##### Given information

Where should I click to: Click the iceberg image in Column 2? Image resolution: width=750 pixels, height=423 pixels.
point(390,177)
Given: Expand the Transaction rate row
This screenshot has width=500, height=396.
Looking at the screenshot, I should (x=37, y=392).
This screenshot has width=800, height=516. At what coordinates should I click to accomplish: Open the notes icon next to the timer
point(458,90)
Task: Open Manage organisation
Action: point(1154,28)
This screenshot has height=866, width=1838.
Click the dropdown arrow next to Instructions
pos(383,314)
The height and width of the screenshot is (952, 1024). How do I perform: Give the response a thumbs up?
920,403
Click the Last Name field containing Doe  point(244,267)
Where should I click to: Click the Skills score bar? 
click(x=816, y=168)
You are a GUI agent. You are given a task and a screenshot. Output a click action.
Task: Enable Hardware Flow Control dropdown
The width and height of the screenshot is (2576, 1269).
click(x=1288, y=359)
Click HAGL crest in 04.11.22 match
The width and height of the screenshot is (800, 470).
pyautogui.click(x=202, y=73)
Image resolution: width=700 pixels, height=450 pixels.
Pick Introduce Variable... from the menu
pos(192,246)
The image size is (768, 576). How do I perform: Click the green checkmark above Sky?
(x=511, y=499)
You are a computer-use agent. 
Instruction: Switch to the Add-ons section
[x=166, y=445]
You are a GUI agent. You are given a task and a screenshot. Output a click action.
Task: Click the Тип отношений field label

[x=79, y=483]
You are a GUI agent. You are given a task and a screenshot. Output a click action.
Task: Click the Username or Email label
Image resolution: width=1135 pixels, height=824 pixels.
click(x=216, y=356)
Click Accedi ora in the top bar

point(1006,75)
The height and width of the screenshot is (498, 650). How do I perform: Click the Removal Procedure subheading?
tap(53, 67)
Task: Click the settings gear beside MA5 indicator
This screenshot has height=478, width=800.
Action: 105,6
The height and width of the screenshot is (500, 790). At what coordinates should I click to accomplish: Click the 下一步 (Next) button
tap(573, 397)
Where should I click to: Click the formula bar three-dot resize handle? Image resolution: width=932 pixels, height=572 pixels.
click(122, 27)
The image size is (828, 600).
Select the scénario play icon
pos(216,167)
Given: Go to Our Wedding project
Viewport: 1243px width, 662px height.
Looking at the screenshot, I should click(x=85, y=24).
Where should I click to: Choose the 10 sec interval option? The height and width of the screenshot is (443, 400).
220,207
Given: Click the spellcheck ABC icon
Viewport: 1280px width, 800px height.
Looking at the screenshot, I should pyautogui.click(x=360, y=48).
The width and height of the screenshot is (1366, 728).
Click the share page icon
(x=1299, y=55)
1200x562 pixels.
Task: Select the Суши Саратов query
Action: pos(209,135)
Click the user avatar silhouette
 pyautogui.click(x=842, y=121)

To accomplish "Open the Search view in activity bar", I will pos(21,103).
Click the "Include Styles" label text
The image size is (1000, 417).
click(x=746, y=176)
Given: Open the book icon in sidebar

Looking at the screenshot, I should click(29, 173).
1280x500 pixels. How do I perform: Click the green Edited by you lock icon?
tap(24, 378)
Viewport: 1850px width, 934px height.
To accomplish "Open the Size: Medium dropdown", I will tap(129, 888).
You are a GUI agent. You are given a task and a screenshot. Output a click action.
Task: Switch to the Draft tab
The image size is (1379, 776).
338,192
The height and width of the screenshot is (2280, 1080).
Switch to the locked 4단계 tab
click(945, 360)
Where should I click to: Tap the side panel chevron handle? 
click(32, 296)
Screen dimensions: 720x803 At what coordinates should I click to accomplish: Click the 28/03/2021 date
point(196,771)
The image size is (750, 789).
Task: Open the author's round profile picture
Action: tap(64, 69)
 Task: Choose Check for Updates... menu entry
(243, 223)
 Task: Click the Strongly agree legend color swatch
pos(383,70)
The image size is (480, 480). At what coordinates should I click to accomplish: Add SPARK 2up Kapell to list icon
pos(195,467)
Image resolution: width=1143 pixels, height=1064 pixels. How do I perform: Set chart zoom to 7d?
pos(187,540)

##########

* _Instructions for the task_:
Using the data above, say how many lines include "will". No other reply is needed.

* _Exercise response_:
2